Monday, September 11, 2006

Saving our Souls

I was standing in the bathroom of my house in Nashville, drying my hair -- oh, how long it's been since my hair has been so long that I had to blow it dry! I was listening to a horrible morning show on the radio, broadcast over the only station that the cheap radio I kept in the bathroom could receive clearly.

I was running uncharacteristically early that day. It was a Tuesday morning, and that meant lab meeting at nine o'clock -- sharp. I was only two or three days back into town, having returned from a trip to North Carolina. I had gone to my ten year high school reunion, and driven with my mother and younger niece to visit my father's sister in upstate New York.

The voice of one of the morning personalities emanating from the radio became different, more urgent. He said that a plane had collided with the World Trade Center building in New York. With each passing moment he shared more details, almost as soon as he got them, or so it seemed. Then, silence.

Turn off the radio, he said. Get to a television set or, failing that, turn the radio to a news station.

I ran into the living room and turned on the television. And I saw smoke billowing out of one of the World Trade Center buildings. I awoke my roommate whose bedroom door adjoined the living room. I grabbed my cell phone and called my friend Joel who, as far as I knew, was still in New York City and working downtown. I couldn't reach him and grew a bit panicked. About the time the plane hit the second tower, Joel called my cell phone.

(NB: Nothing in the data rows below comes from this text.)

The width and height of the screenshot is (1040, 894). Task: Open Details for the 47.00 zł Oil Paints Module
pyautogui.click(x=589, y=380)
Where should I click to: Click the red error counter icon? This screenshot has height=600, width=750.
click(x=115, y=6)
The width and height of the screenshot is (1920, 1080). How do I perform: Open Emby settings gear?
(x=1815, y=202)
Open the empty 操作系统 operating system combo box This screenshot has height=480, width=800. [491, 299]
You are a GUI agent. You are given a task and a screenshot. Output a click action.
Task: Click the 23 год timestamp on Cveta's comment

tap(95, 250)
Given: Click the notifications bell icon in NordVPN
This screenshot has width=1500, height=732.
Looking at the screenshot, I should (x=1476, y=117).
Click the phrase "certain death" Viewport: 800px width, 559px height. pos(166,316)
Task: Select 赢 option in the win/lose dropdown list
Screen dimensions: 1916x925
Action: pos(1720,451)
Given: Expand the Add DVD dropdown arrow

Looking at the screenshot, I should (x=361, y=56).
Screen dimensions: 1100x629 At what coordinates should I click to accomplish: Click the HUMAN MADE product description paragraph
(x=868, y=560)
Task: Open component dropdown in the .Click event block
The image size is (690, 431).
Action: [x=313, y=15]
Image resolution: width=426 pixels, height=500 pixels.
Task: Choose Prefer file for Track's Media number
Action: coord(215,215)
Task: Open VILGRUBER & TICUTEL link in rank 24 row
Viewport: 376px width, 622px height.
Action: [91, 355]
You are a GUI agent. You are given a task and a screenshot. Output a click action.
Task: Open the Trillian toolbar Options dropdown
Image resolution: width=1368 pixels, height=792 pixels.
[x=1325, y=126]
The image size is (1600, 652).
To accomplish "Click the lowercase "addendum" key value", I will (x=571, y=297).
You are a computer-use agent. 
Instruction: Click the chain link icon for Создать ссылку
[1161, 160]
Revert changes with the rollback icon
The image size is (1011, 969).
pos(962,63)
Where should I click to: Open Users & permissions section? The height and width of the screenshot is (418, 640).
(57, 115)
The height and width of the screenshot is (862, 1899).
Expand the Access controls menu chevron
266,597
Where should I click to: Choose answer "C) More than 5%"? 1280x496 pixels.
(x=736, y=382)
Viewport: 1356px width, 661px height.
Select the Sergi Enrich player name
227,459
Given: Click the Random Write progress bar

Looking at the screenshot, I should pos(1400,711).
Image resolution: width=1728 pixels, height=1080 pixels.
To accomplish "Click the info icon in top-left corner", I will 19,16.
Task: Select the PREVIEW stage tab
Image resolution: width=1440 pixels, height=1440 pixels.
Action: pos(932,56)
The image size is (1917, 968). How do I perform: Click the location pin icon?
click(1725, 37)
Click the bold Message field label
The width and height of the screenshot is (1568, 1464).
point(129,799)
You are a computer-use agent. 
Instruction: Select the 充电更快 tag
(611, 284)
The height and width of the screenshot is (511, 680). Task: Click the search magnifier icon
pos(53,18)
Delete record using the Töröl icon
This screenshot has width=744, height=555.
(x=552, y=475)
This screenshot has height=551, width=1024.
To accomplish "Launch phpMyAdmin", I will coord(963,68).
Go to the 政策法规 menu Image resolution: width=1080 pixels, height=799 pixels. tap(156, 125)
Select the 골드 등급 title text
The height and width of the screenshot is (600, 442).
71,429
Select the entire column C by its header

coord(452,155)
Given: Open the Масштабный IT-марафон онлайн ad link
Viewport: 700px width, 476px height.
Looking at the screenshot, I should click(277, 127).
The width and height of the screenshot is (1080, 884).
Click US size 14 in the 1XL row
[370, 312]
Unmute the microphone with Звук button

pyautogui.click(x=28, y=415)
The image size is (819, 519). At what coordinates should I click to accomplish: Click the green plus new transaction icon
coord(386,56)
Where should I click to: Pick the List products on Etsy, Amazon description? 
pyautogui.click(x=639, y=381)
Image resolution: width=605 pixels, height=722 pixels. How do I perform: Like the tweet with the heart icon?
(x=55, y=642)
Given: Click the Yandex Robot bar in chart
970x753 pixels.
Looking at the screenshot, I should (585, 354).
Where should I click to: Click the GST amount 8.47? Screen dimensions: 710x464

He had left the city a couple of weeks prior and returned to North Carolina; in our traveling about we had not kept up with each other in the previous few weeks. Reassured in the knowledge that no one I knew was anywhere near the scene of the tragedy occurring before my eyes, before the eyes of the nation and of the world, I forced myself to continue getting ready to leave for work.

During the drive to the lab I listened to the local NPR station, and heard about what happened at the Pentagon. At work we had our lab meeting, but none of us could focus on the task at hand. My boss assured us that there was nothing we could do, that we should get done what needed to get done that day and try not to think about the horror unfolding in the northeast. All day we tried to reach news websites -- CNN, the New York Times page, MSNBC -- all to no avail. We kept NPR playing all day, hoping to learn how this had happened, and who was taking responsibility, who would feel the full brute strength of a wronged United States of America marching in to avenge her innocent dead.

Ironically I had been in New York City over the Independence Day holiday just a few weeks prior. I had tickets to go to the observation deck at the World Trade Center, but decided not to go because of limited time. It will be there the next time I visit, I had reassured myself.

Since September 11, 2001, I have visited the site where the towers stood. I saw the movie World Trade Center on Labor Day, and was surprised that I was able to hold my emotions in check during and after the film -- just reading the review of United 93 in the New York Times a few monts earlier caused me to well up. I thought maybe, just maybe, I was emotionally ready to put this horrible event behind me. But I was wrong.

I have cried more times today than I can count -- during the singing of the national anthem this morning at the ceremonies at Ground Zero; as Dateline NBC was talking to survivors of United flight 93; as widows and widowers were speaking of their deceased spouses this morning.

But I know that my sadness now comes not only from the devastating tragedy of 9/11, but also from how badly President Bush and his administration have responded to 9/11, and how they have nearly exhausted every shred of goodwill and solidarity other nations expressed in the aftermath of the terror attacks. The President and his aides espouse the view that we must make America safer, and that secret CIA prisons, "alternative questioning methods" and the war in Iraq are all means towards that end.

Must making America safer necessarily require us, as a nation, to lose our souls?

Do we have to destroy everything that America stands for to keep Americans safe?

I pray not. Otherwise the nearly 3000 people who died that day, and the more than 2000 soldiers who have died in Iraq and Afghanistan, have all died in vain.